BEGIN RECORDS FOR THE TASK

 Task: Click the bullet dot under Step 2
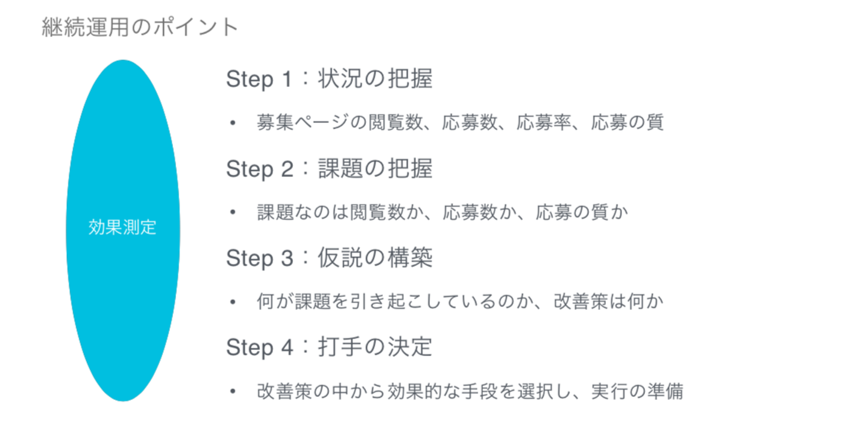tap(233, 213)
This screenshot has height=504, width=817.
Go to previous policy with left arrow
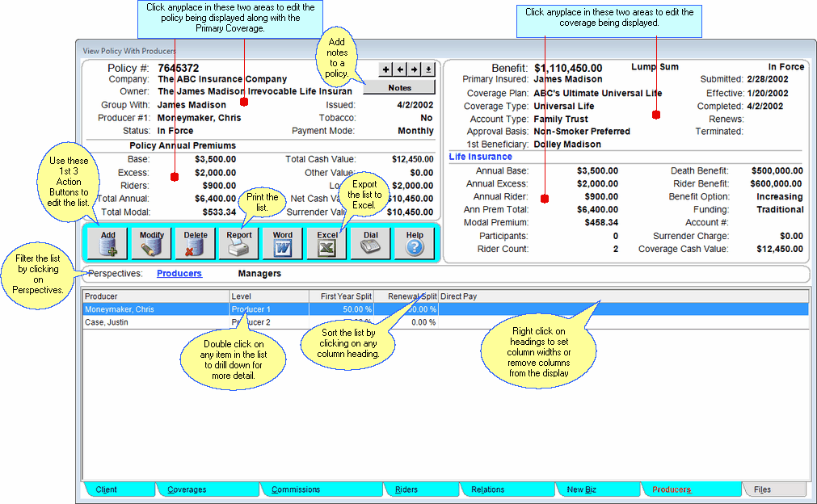400,69
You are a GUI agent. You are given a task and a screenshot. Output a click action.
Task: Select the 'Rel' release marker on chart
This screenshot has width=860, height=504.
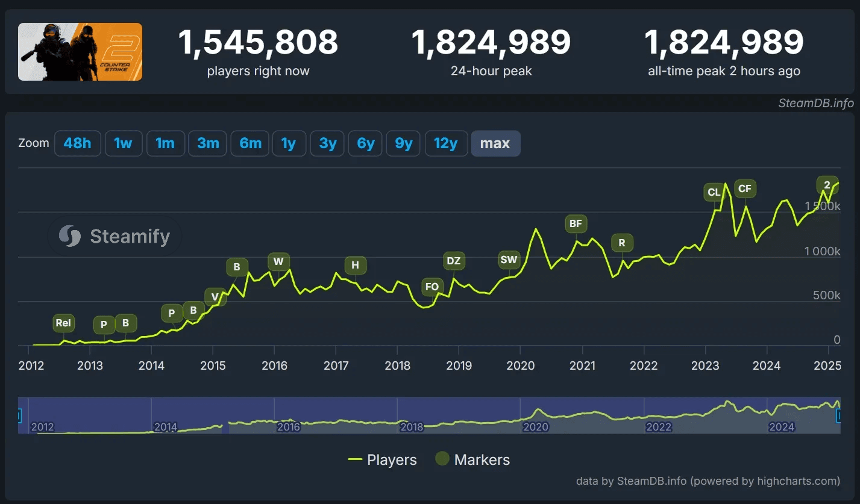(63, 323)
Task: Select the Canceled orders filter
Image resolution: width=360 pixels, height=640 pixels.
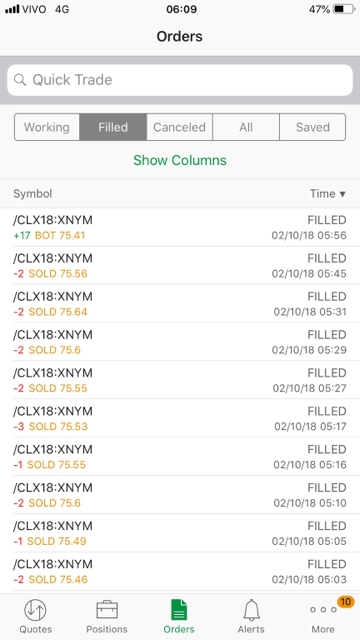Action: pyautogui.click(x=179, y=127)
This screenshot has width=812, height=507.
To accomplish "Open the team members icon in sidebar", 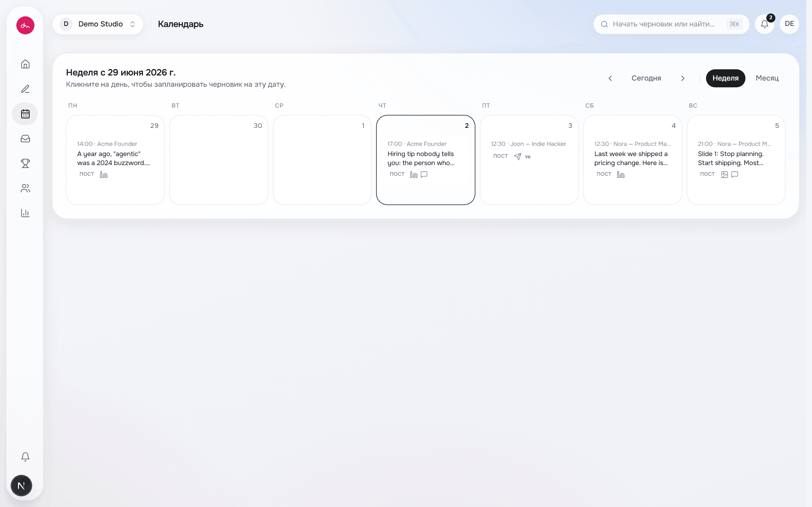I will pyautogui.click(x=25, y=188).
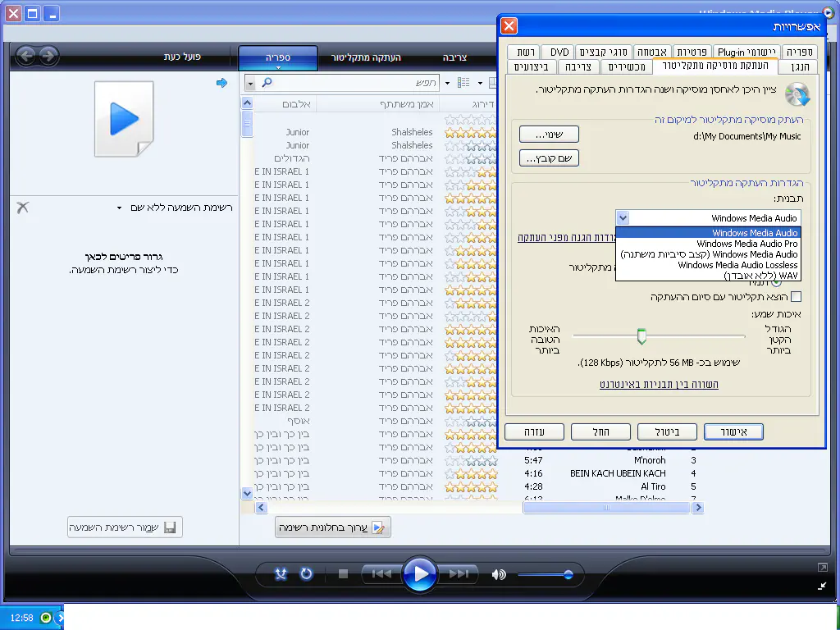Open the DVD tab in options
840x630 pixels.
tap(559, 53)
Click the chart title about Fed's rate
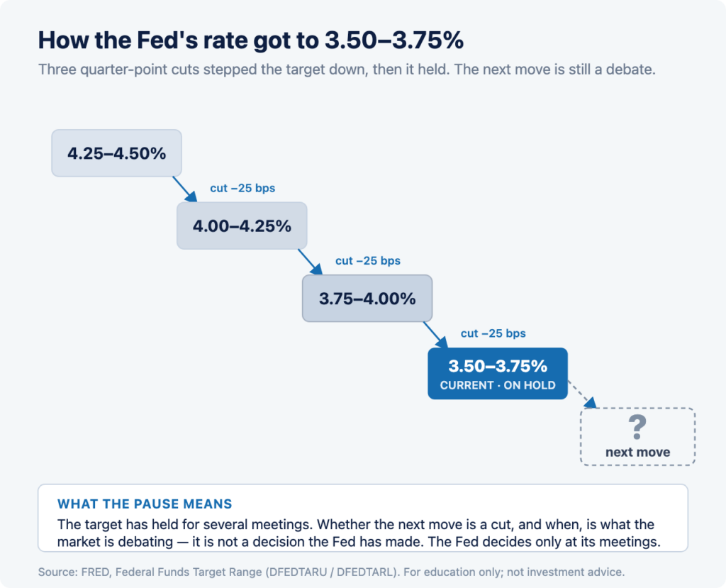Viewport: 726px width, 588px height. [x=250, y=40]
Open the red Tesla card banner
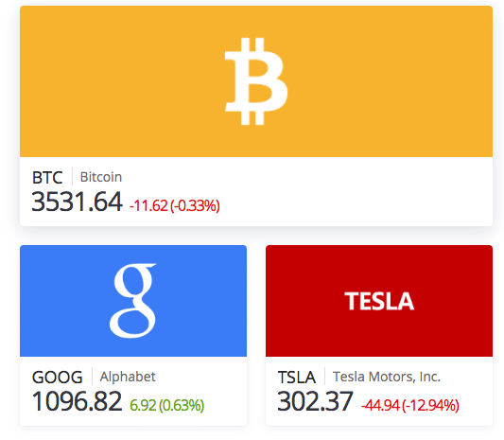The width and height of the screenshot is (504, 440). (x=379, y=301)
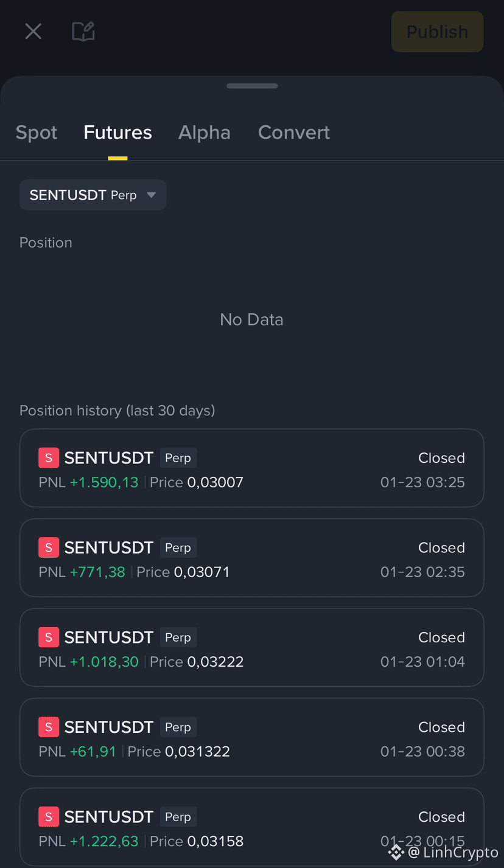This screenshot has width=504, height=868.
Task: Expand the SENTUSDT Perp pair dropdown
Action: click(93, 195)
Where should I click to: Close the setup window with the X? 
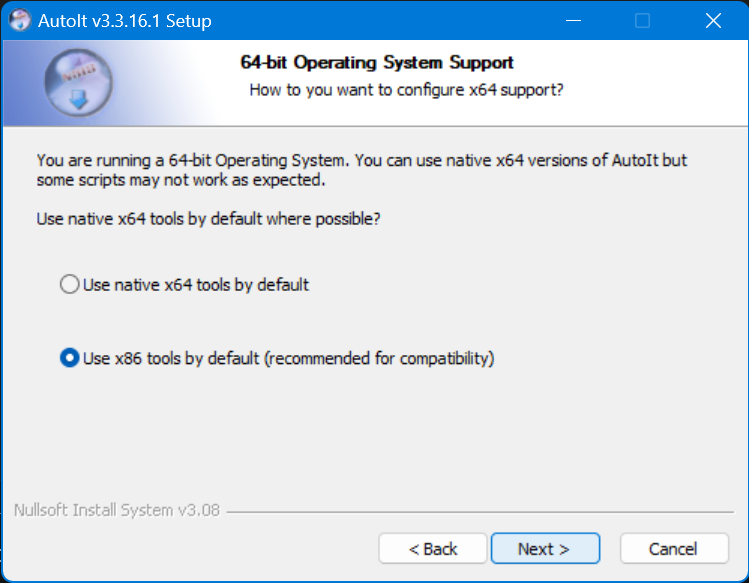click(x=713, y=20)
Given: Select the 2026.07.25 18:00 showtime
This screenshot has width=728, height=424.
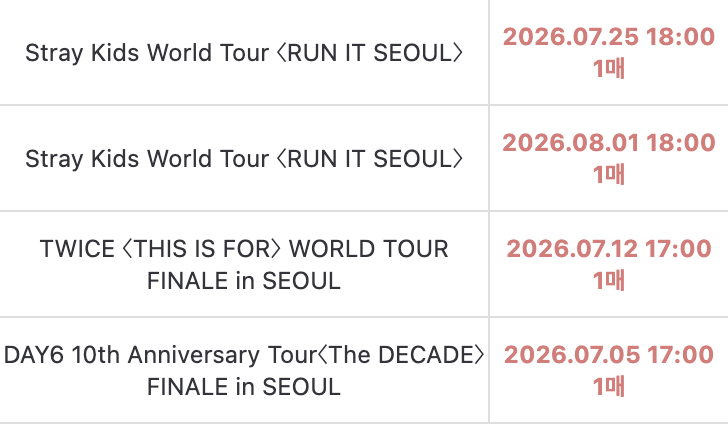Looking at the screenshot, I should (609, 37).
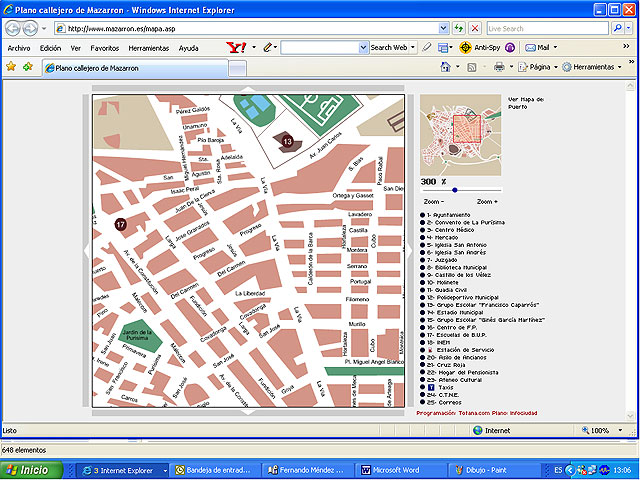
Task: Expand the Search Web dropdown
Action: 412,47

END RECORDS FOR THE TASK

## EXERCISE PROMPT
Starting at the line where "Click the chart title about Fed's rate" appears, restate every line through the end of the records above exactly, but omit the pictures.

## RESULT OF THE EXERCISE
Click the chart title about Fed's rate
Viewport: 726px width, 588px height. [x=250, y=40]
Open the red Tesla card banner
The width and height of the screenshot is (504, 440). (x=379, y=301)
This screenshot has width=504, height=868.
Task: Expand the SENTUSDT Perp pair dropdown
Action: click(93, 195)
Where should I click to: Close the setup window with the X? 
click(x=713, y=20)
Given: Select the 2026.07.25 18:00 showtime
This screenshot has width=728, height=424.
Looking at the screenshot, I should (609, 37).
Task: Expand the Search Web dropdown
Action: 412,47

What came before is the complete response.